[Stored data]
————————
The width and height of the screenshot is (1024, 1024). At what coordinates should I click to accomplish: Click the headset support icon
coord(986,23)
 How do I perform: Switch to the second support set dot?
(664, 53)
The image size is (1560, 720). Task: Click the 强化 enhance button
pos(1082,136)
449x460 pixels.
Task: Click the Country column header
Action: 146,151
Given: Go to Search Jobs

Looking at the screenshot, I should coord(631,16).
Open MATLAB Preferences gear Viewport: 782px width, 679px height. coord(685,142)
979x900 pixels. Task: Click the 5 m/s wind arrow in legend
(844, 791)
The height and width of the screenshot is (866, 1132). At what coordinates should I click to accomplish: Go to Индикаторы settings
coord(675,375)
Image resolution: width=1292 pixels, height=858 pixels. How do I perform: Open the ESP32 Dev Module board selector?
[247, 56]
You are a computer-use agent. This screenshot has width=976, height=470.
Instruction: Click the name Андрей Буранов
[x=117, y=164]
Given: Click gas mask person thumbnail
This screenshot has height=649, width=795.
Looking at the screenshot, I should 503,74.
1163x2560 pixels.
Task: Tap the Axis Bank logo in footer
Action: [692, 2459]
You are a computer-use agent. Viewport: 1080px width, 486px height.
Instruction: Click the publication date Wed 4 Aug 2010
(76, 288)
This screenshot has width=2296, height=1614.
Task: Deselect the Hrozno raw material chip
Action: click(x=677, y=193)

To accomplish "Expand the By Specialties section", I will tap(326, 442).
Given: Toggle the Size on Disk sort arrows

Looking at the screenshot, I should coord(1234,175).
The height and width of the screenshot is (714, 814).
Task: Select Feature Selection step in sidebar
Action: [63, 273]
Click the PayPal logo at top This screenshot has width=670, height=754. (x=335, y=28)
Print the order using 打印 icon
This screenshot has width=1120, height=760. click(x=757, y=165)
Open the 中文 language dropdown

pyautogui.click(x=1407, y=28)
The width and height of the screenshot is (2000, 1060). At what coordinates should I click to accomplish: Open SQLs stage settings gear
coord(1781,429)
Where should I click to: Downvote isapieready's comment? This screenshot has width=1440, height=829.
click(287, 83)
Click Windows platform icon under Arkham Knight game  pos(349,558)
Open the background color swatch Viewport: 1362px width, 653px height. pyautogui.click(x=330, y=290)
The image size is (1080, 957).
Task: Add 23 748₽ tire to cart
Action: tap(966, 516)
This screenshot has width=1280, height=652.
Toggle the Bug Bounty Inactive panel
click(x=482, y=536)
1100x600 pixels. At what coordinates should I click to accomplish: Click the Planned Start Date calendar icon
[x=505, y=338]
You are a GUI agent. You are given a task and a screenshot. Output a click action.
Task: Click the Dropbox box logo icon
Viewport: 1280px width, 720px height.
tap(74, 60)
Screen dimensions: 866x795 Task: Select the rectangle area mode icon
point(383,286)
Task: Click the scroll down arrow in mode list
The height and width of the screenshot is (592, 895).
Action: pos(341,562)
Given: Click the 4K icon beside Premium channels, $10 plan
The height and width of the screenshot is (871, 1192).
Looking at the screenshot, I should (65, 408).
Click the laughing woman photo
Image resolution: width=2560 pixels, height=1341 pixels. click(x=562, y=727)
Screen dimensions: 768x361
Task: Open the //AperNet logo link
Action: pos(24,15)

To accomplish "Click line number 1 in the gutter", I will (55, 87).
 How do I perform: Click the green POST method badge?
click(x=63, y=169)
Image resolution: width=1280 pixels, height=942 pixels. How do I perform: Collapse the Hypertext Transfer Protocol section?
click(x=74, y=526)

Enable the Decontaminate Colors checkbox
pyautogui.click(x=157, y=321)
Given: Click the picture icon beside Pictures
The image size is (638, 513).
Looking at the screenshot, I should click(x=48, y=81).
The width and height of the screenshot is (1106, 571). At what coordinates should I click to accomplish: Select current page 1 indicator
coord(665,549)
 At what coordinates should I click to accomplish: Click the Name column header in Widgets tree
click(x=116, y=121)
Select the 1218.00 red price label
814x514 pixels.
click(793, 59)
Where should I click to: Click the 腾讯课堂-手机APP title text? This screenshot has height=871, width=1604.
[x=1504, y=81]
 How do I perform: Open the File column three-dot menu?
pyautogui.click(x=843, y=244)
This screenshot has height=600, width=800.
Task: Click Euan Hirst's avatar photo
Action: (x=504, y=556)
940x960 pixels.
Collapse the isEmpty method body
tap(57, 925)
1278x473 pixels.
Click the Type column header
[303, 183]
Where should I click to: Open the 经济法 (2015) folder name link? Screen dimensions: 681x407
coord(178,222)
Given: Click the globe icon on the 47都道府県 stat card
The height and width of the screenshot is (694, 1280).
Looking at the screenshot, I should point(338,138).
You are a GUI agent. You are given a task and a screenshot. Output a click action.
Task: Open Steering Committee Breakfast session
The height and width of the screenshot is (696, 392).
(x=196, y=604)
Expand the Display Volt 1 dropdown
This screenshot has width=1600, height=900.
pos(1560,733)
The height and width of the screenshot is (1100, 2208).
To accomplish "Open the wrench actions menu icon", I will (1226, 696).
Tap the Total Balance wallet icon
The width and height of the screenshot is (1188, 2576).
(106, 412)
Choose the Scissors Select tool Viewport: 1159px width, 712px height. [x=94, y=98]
————————
Work item: Using the records above, report each line that contains the word "computer" by copying it.

Exercise result:
You are a computer-use agent. This screenshot has width=976, height=470.
You are a computer-use agent. Viewport: 1080px width, 486px height.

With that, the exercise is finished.